Ответа не последовало. Только флейта-пикколо продолжала выводить свою заунывную, почти похоронную мелодию. Людмила вздохнула. Это был еще один день, который начинался с тревоги и глухого, застарелого страха. Страха за сына, за себя, за это хрупкое, готовое в любой момент рассыпаться подобие жизни, которое они вели.
4.
За несколько кварталов от дома Прилукиных, в пропахшем дешевым табаком и типографской краской подвале, где размещалась редакция газеты «Зареченский Вестник», Максим Гнездов пил остывший кофе и тупо смотрел на экран старенького компьютера. Монитор мерцал, как глаз умирающего циклопа, и отображал очередное задание от главного редактора, Пал Палыча, человека, чей энтузиазм, казалось, иссяк еще во времена Брежнева: написать хвалебную заметку о новом асфальте на улице Ленина. «Позитивчика подкинь, Макс, – прохрипел Пал Палыч утром, – а то народ совсем скиснет от твоих некрологов и криминальной хроники».

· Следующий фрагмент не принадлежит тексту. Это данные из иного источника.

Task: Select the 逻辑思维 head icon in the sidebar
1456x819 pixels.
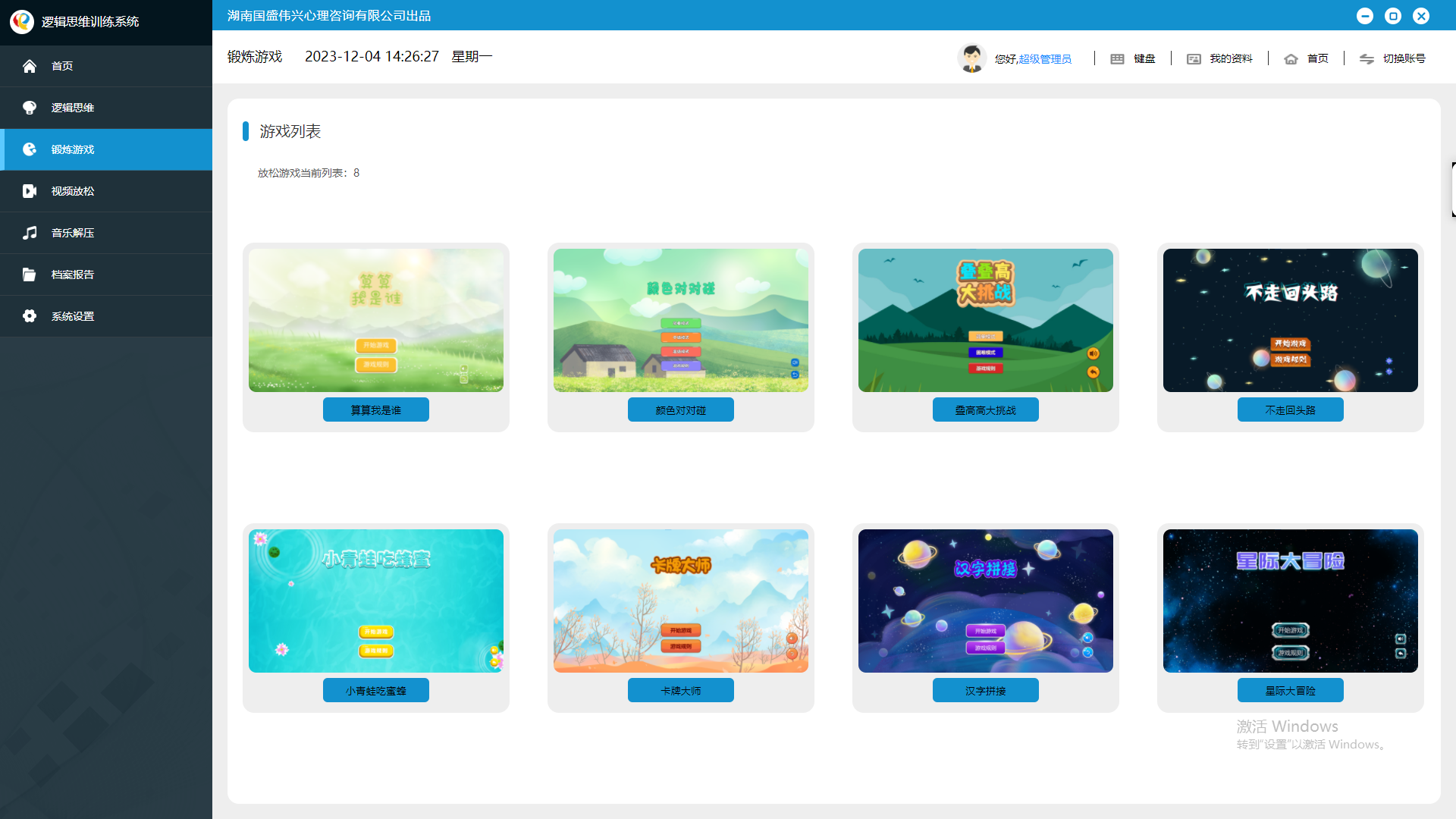Action: (x=30, y=108)
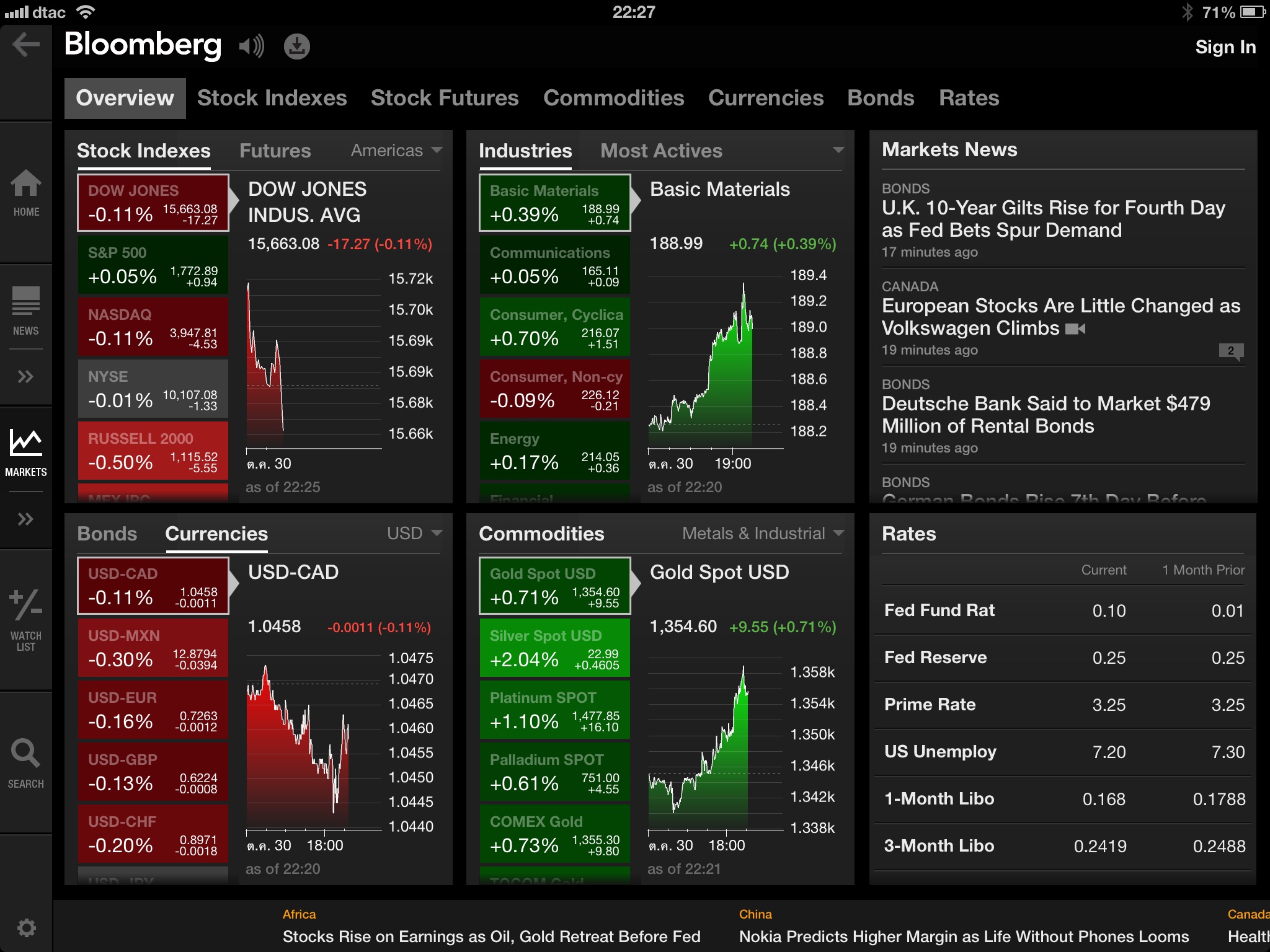Open the USD currency dropdown
Image resolution: width=1270 pixels, height=952 pixels.
[x=414, y=533]
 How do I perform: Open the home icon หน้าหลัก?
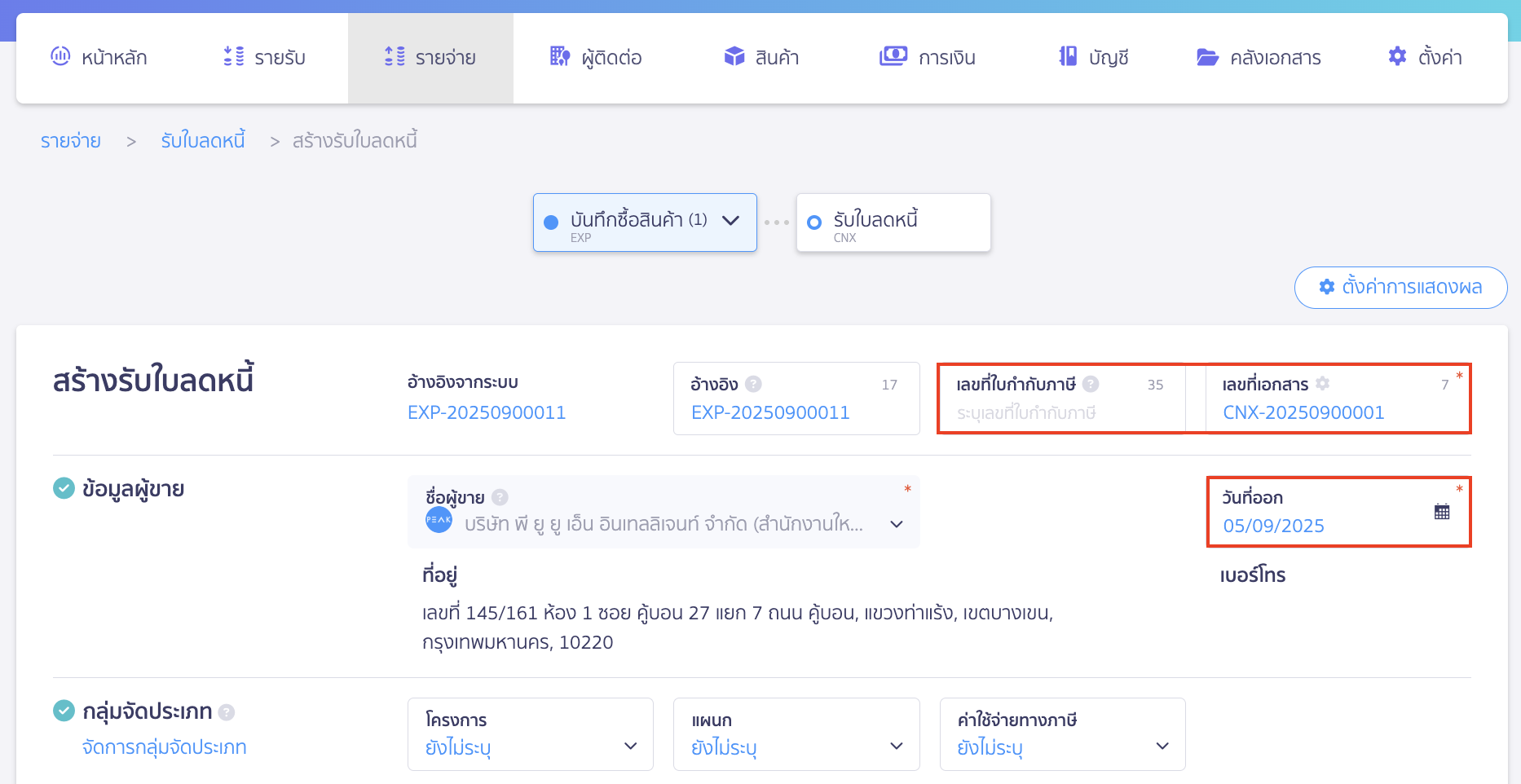[x=60, y=56]
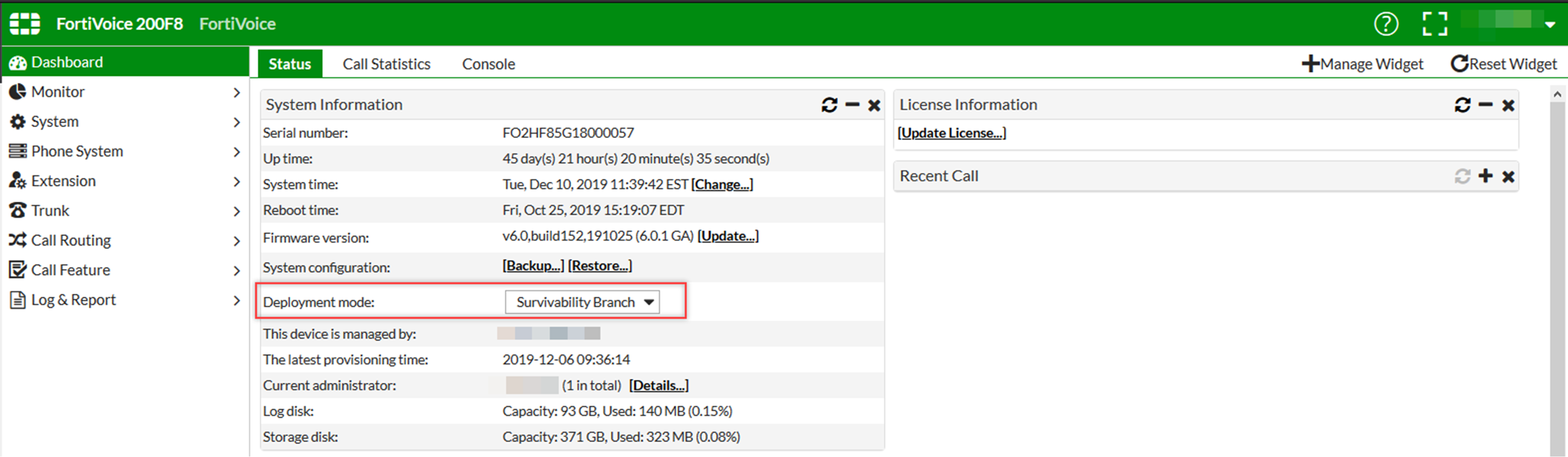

Максим поморщился. Некрологи и криминальная хроника – это, пожалуй, единственное, что еще вызывало в нем подобие профессионального интереса в этом богом забытом Зареченске, куда он был сослан, словно на каторгу, из областного центра за слишком острый язык и одну неосторожную статью о местных «шишках». Когда-то он мечтал о расследованиях, о громких делах, о «настоящей» журналистике, которая меняет мир. А теперь вот – асфальт. И еще отчет о конкурсе детского рисунка «Мой любимый город». Тоска зеленая, как вода в зареченских прудах.
Он потер усталые глаза и потянулся. Кофе был отвратительный, как и его настроение. Чтобы хоть как-то отвлечься от асфальтовой одиссеи, Максим открыл папку с «городскими происшествиями» – его неофициальная заначка, куда он скидывал всякую мелочь, не заслуживающую внимания Пал Палыча. Может, хоть там найдется что-то, способное расшевелить застоявшуюся кровь.
И тут его взгляд зацепился за скан небольшого, от руки написанного объявления, которое принесла вчера сердобольная старушка. «Пропал кот. Рыжий, пушистый, откликается на кличку Персик. Особая примета – белое пятнышко на груди. Вознаграждение гарантирую». Банальщина, каких десятки. Но рядом с текстом, на том же листке, кто-то – явно не старушка, почерк был другой, резкий, нервный – нацарапал угольком или черным карандашом странный силуэт. Это был кот, определенно кот, но какой-то… неправильный. Непропорционально вытянутое тело, слишком длинные, тонкие лапы, голова, наклоненная под неестественным углом, и глаза – две пустые, зияющие дыры. Рисунок был грубым, почти детским, но от него веяло какой-то первобытной жутью, словно это было изображение не домашнего любимца, а духа-хранителя из древней, забытой легенды.